O Brasil tem hoje uma das mais altas cargas tributárias sobre alimentos, mas existe outra dificuldade silenciosa enfrentada pelo agronegócio brasileiro, e ela está acontecendo bem longe do campo: dentro das salas de aula. Para enfrentar esse problema, foi criada uma entidade chamada De Olho no Material Escolar, fundada e presidida por mulheres ligadas ao agronegócio, em sua maioria mães preocupadas com o que estava sendo ensinado aos seus filhos sobre o setor que sustenta a produção de alimentos no país
A iniciativa partiu de uma decisão simples e necessária: analisar todo o material didático homologado pelo Ministério da Educação, com foco no ensino médio e fundamental, para entender como o agronegócio é abordado nesses conteúdos. Uma empresa privada especializada foi contratada para fazer o estudo, e o resultado é estarrecedor. Hoje, 60% das citações sobre o agronegócio nos livros didáticos brasileiros são negativas.
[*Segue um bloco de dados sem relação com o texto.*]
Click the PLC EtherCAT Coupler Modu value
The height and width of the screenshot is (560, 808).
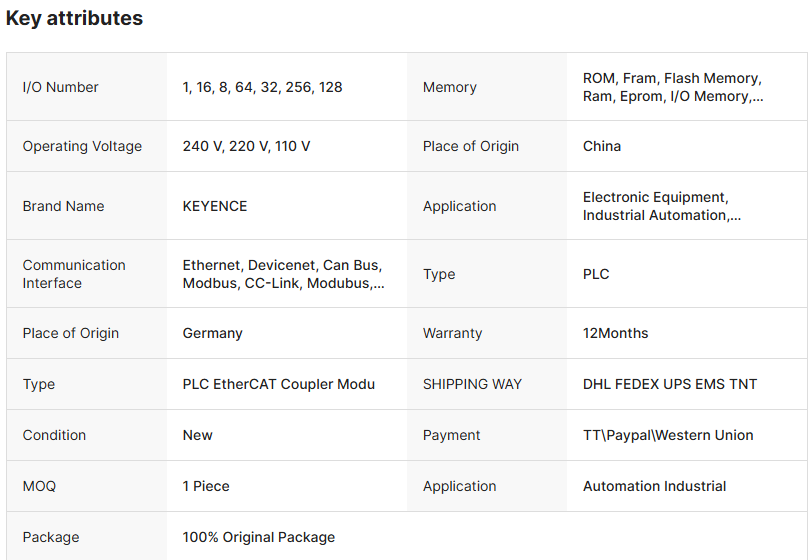tap(279, 384)
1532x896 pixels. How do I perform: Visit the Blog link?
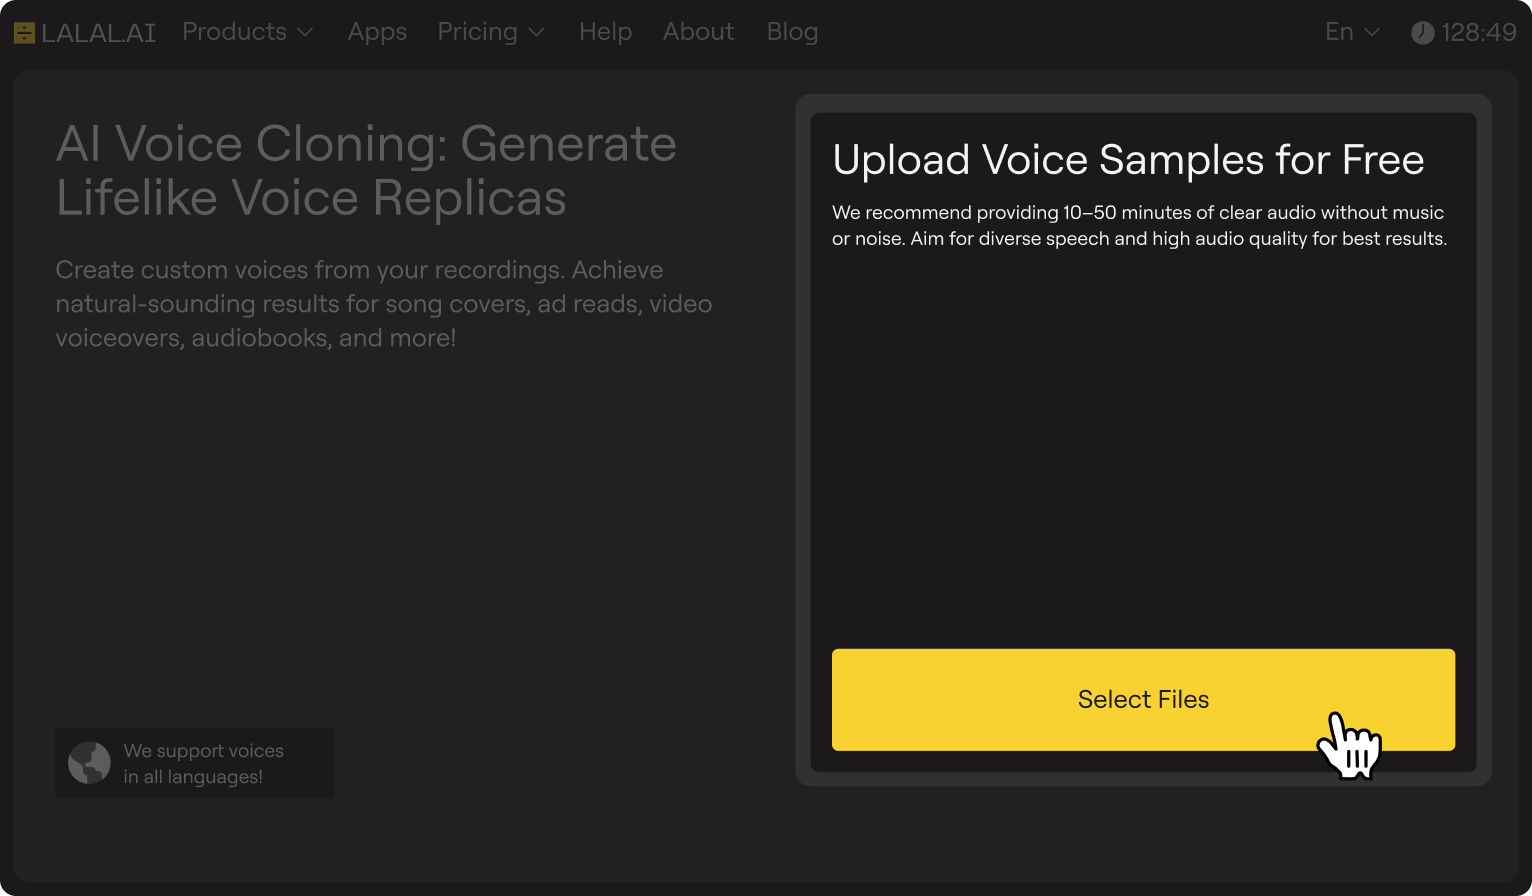click(792, 32)
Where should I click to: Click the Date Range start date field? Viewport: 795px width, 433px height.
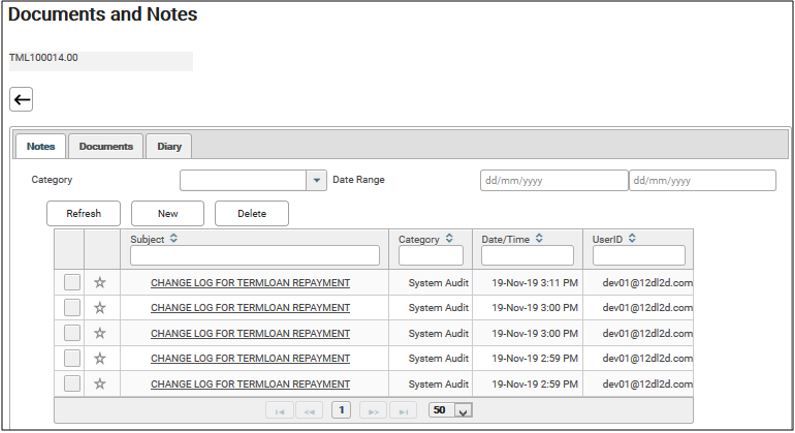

Mais alarmante ainda foi a segunda etapa da pesquisa. Dessas citações negativas, apenas 3,5% tinham algum embasamento técnico, ou seja, alguma comprovação científica vinda de universidades ou pesquisadores. A esmagadora maioria não passava de opinião pessoal dos autores dos livros, sem qualquer respaldo técnico ou científico.
O recado é direto e preocupante. A maior batalha que o agronegócio brasileiro enfrenta hoje não está no campo, nem nas exportações, nem na carga tributária. Ela está dentro das salas de aula. E, infelizmente, estamos perdendo essa batalha. Crianças e adolescentes estão sendo ensinados, sem base científica, a enxergar como inimigo justamente o setor responsável por colocar comida na mesa de cada brasileiro.